**CHALLENGE 1**: List each action that, according to the merger agreement excerpt, EEQ agreed not to take, directly or indirectly, with respect to competing acquisition proposals.

EEQ has agreed, subject to certain exceptions with respect to unsolicited proposals, not to, directly or indirectly, solicit, enter into discussions concerning, provide non-public information in connection with or otherwise facilitate any effort or attempt to make any competing acquisition proposals. However, the EEQ Special Committee may, subject to certain conditions, change its recommendation in favor of approval of the EEQ Merger Agreement if, in connection with the receipt of a superior proposal or an event occurring after the date of the EEQ Merger Agreement that was not known by or reasonably foreseeable to the EEQ Special Committee at the time of the execution of the EEQ Merger Agreement, the EEQ Special Committee determines in good faith, after consultation with its outside counsel and its financial advisor, that the failure to take such action would be materially adverse to the interests of EEQ or the Public Shareholders or would otherwise be reasonably likely to be inconsistent with its duties under applicable law or obligations under the Company Agreement.

The approval of the EEQ Merger Agreement requires the affirmative vote of a majority of the outstanding EEQ Listed Shares held by the Public Shareholders (the “Shareholder Approval”). Pursuant to the EEQ Merger Agreement, Enbridge has agreed that, at the EEQ shareholder meeting, it will vote, or cause to be voted, all EEQ securities then owned beneficially or of record by it or any of its subsidiaries, in favor of (i) the approval of the EEQ Merger Agreement and (ii) for purposes of determining the manner in which the I-Units of EEP are voted, the approval of the EEP Merger Agreement.

**Page and screen pointing data**:
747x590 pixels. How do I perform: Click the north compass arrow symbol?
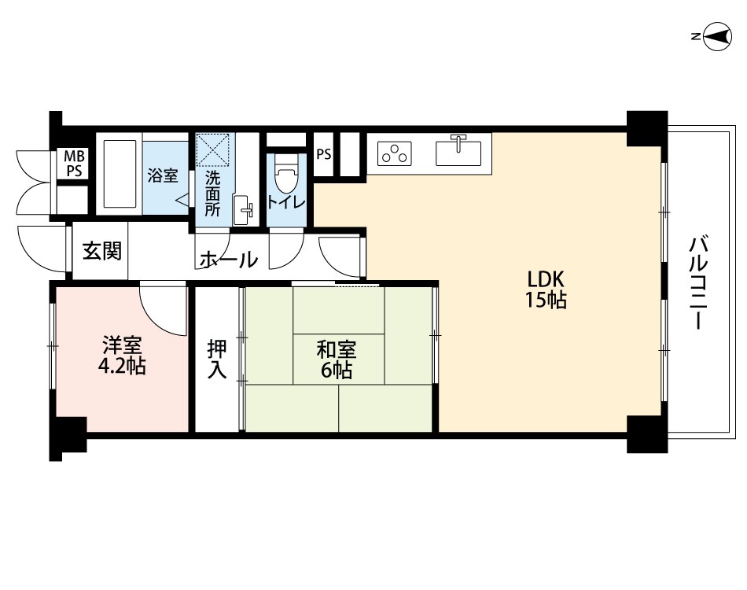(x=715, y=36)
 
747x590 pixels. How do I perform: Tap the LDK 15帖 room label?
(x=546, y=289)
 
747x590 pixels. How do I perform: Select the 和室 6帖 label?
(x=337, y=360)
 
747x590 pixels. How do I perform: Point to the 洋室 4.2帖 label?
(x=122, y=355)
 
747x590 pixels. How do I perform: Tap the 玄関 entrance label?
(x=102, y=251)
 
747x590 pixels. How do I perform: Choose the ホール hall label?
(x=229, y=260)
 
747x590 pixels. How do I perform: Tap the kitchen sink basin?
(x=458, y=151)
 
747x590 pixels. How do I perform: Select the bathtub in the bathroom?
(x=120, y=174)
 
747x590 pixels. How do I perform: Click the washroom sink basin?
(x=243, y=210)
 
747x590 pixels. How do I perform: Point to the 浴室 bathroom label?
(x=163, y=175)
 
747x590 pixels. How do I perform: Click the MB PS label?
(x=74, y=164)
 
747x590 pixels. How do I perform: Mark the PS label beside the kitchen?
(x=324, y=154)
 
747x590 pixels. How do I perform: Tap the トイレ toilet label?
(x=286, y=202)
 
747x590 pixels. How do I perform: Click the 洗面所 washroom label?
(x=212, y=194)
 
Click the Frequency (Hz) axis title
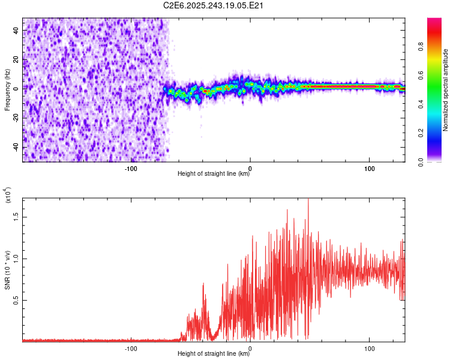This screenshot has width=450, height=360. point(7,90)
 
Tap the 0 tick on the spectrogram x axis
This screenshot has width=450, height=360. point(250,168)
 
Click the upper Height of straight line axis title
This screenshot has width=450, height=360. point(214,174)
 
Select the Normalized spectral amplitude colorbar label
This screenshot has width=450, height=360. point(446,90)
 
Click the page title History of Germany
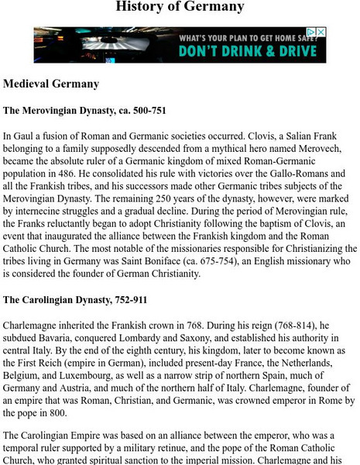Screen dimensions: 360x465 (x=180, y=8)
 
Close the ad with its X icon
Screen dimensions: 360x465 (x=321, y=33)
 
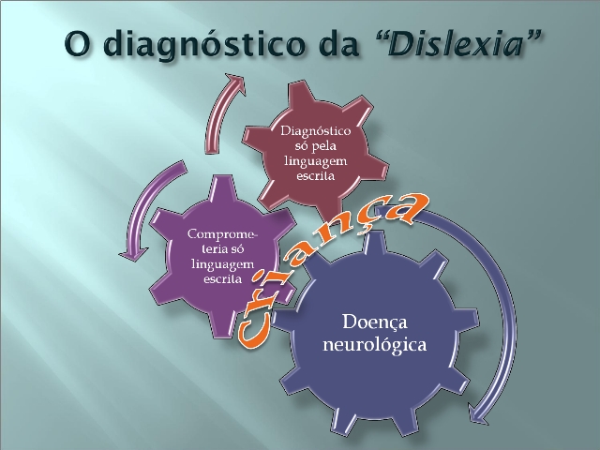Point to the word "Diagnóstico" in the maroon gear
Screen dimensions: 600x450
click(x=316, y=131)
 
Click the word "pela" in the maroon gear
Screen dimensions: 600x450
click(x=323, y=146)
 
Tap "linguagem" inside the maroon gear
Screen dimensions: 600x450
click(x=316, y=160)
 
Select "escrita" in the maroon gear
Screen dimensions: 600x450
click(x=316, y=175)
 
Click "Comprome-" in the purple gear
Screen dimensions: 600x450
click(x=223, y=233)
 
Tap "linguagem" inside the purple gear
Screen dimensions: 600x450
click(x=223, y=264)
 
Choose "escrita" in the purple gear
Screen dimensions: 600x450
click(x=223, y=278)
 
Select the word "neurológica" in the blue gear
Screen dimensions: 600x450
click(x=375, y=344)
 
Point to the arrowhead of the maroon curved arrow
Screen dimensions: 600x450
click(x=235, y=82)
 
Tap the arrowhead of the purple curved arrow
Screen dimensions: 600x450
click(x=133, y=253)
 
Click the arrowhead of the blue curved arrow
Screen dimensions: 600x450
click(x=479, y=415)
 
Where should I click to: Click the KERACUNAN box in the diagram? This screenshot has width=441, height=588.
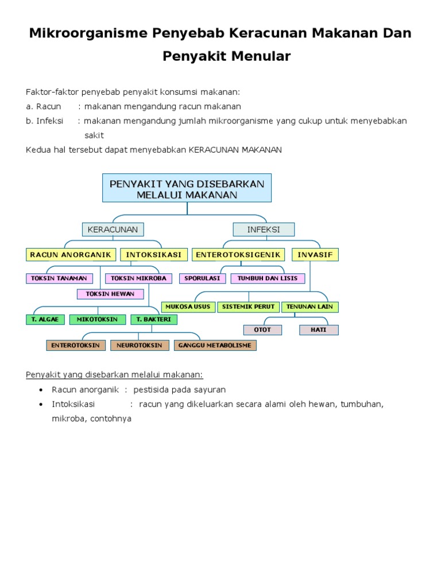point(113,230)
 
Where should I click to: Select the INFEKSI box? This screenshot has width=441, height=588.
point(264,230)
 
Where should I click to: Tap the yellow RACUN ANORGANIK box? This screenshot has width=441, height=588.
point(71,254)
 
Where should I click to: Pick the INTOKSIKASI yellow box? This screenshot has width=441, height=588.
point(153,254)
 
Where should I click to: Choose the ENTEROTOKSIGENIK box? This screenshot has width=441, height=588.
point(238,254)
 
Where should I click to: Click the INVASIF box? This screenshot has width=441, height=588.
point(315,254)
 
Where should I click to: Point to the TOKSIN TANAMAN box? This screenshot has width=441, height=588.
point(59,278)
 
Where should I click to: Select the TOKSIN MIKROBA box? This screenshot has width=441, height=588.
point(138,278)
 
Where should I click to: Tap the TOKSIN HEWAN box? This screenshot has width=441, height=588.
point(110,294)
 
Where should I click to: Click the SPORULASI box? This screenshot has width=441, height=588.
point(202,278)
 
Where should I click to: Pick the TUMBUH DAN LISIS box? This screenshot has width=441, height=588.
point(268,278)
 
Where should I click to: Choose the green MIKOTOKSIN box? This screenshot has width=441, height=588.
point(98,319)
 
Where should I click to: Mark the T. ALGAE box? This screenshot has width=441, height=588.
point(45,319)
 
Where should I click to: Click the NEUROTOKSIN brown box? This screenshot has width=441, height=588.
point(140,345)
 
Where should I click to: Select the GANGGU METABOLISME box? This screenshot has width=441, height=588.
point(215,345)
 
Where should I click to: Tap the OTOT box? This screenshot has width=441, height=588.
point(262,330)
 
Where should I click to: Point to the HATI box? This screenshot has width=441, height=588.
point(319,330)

**CHALLENGE 2**: Print the rows exactly, starting at the beginning of the rows and ending at the line that contains "(x=74, y=164)", with both ends included. Leave the pictures out of your answer.

**TASK SOLUTION 1**:
- Solicit
- Enter into discussions concerning
- Provide non-public information in connection with
- Otherwise facilitate any effort or attempt to make

**TASK SOLUTION 2**:
747x590 pixels. How do I perform: Click the north compass arrow symbol?
(x=715, y=36)
 
747x590 pixels. How do I perform: Tap the LDK 15帖 room label?
(x=546, y=289)
 
747x590 pixels. How do I perform: Select the 和室 6帖 label?
(x=337, y=360)
 
747x590 pixels. How do I perform: Point to the 洋室 4.2帖 label?
(x=122, y=355)
 
747x590 pixels. How do I perform: Tap the 玄関 entrance label?
(x=102, y=251)
 
747x590 pixels. How do I perform: Choose the ホール hall label?
(x=229, y=260)
 
747x590 pixels. How do I perform: Tap the kitchen sink basin?
(x=458, y=151)
 
747x590 pixels. How do I perform: Select the bathtub in the bathroom?
(x=120, y=174)
 
747x590 pixels. How do I perform: Click the washroom sink basin?
(x=243, y=210)
 
747x590 pixels. How do I perform: Point to the 浴室 bathroom label?
(x=163, y=175)
 
747x590 pixels. How do I perform: Click the MB PS label?
(x=74, y=164)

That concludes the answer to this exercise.